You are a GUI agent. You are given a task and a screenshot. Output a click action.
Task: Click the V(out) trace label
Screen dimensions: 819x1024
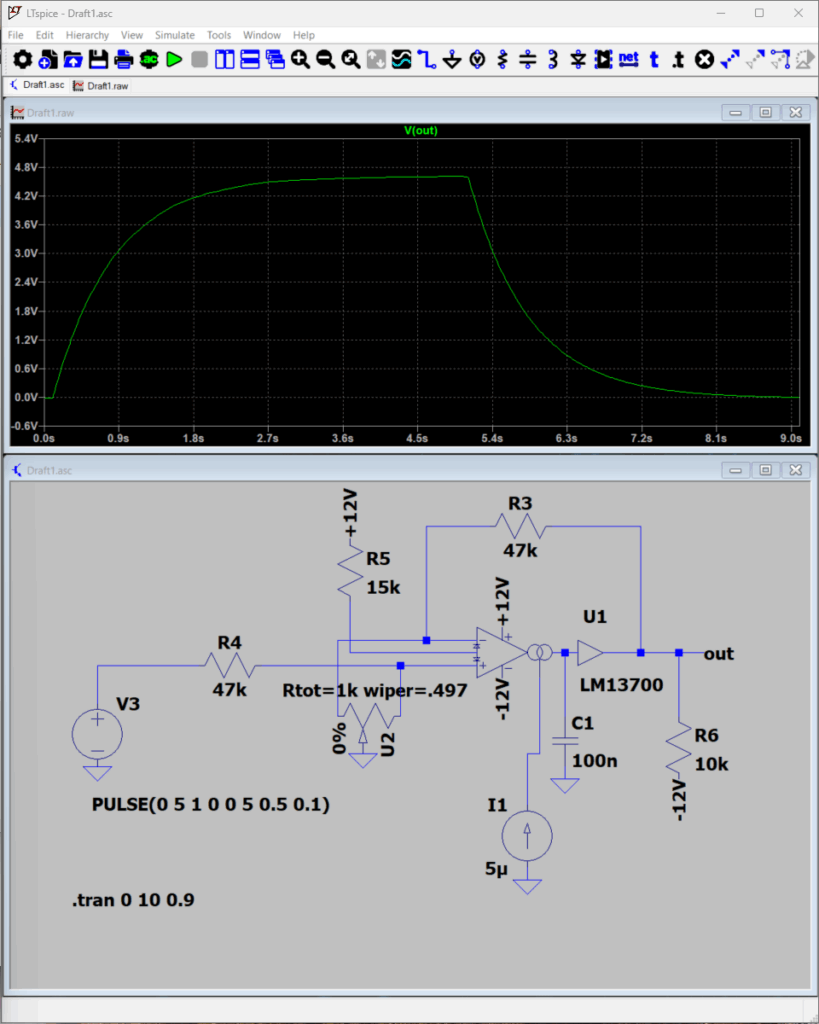click(420, 131)
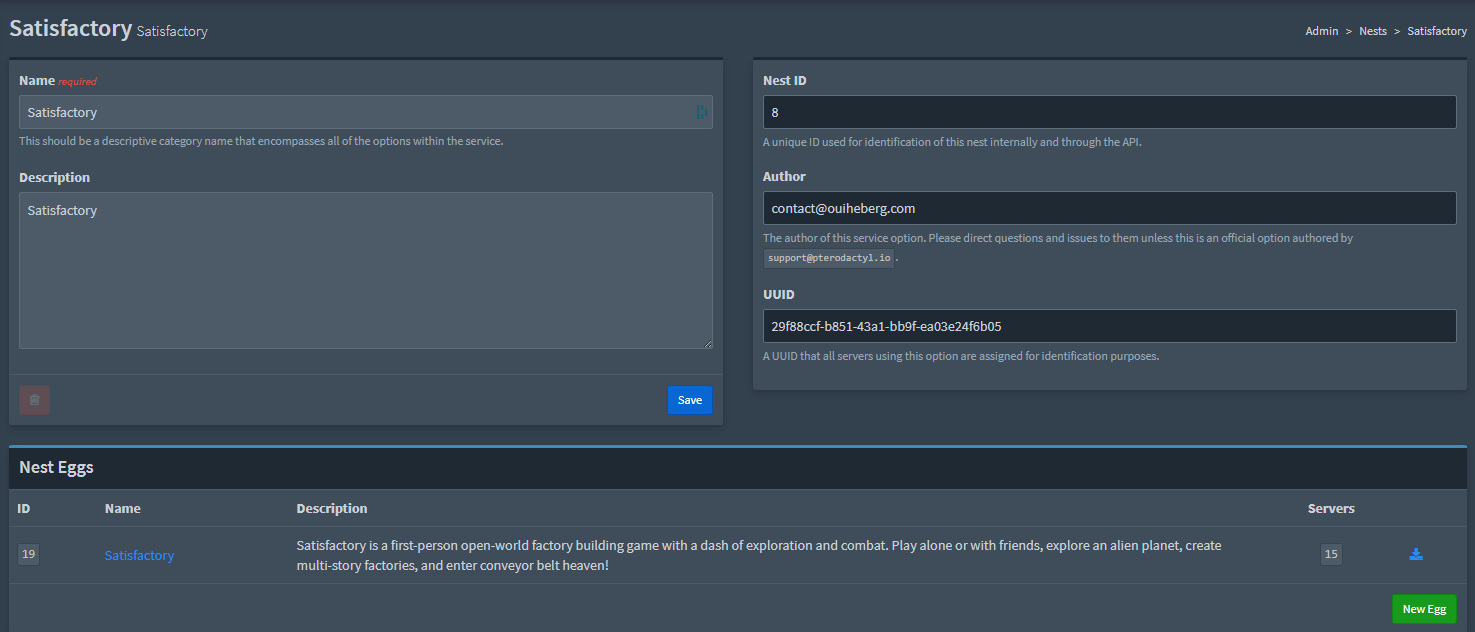Click the Author email field
The width and height of the screenshot is (1475, 632).
(1109, 208)
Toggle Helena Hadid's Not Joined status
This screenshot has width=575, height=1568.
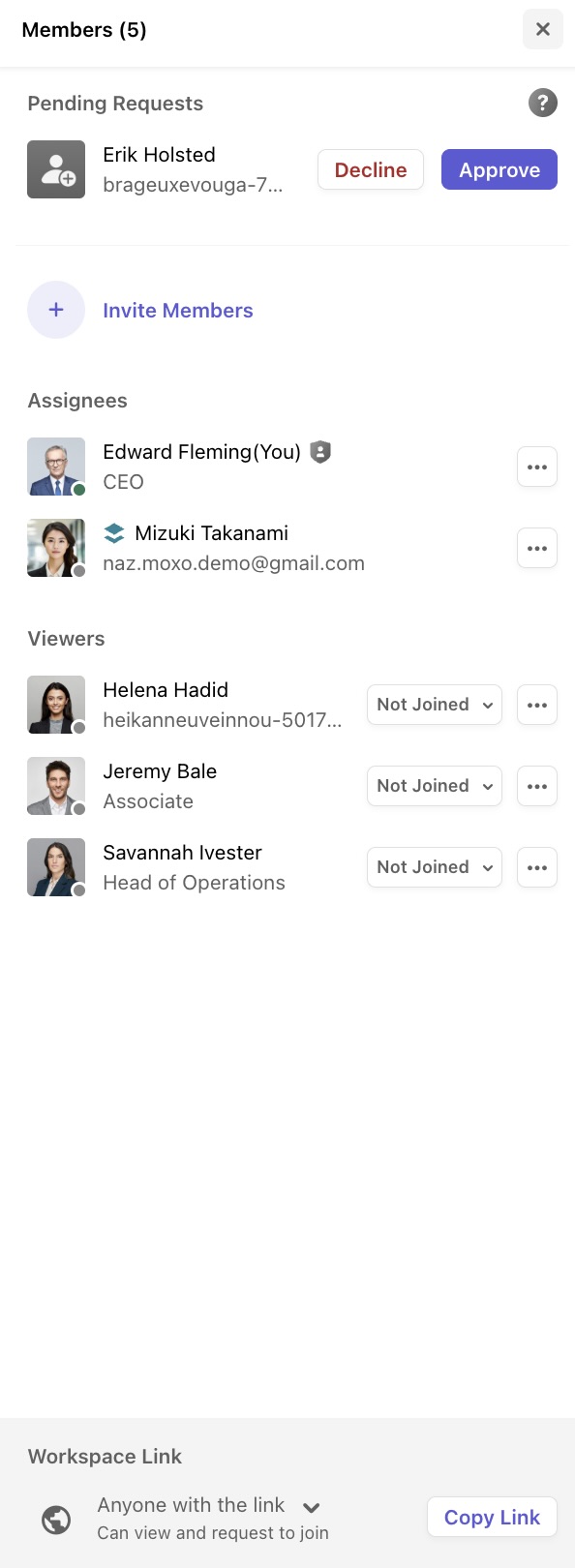click(434, 705)
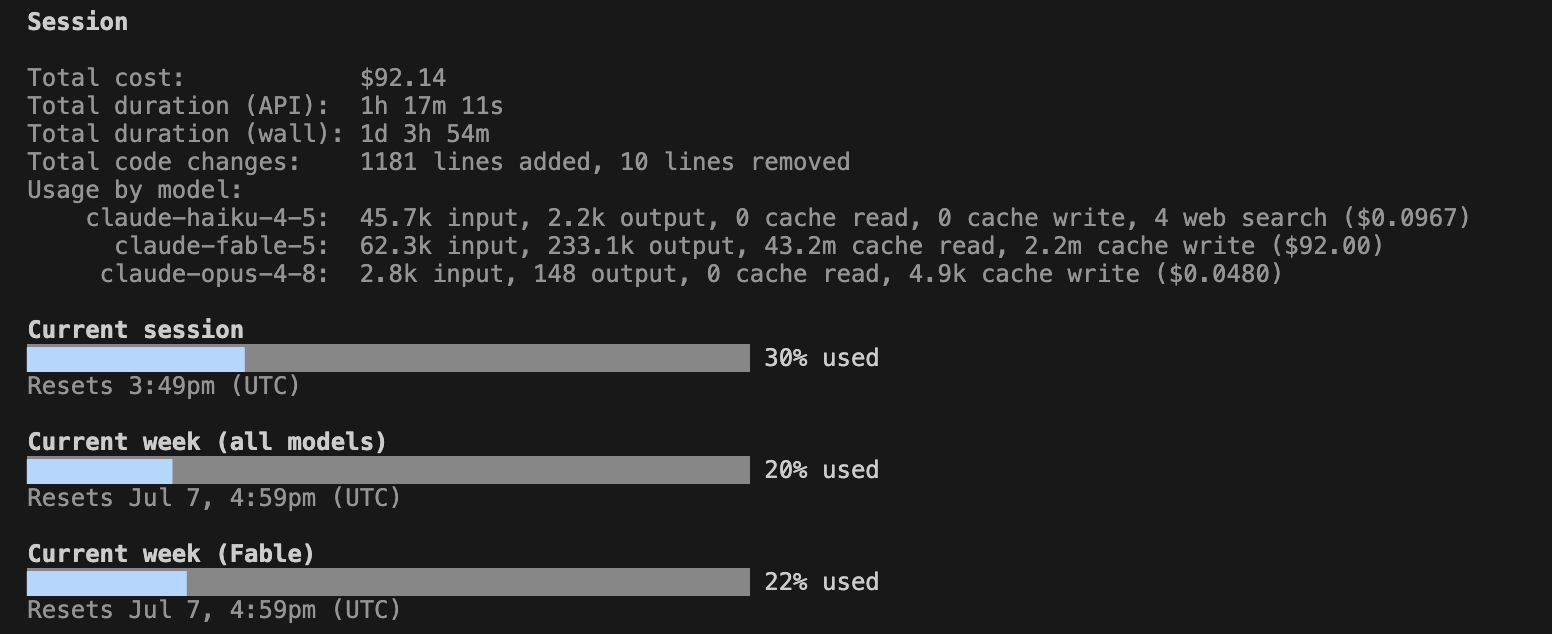Select the claude-fable-5 usage row
1552x634 pixels.
tap(749, 246)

**********

=== PROBLEM REQUIREMENTS ===
Your copy should hold exactly the lines from the line bearing "Task: Click the V(out) trace label" through the end of the data, both included, and no pictures or anything further.

=== FINISHED EXERCISE ===
Task: Click the V(out) trace label
Screen dimensions: 819x1024
click(420, 131)
Click the Author email field
The width and height of the screenshot is (1475, 632).
(1109, 208)
Toggle Helena Hadid's Not Joined status
This screenshot has width=575, height=1568.
click(434, 705)
Select the claude-fable-5 usage row
1552x634 pixels.
tap(749, 246)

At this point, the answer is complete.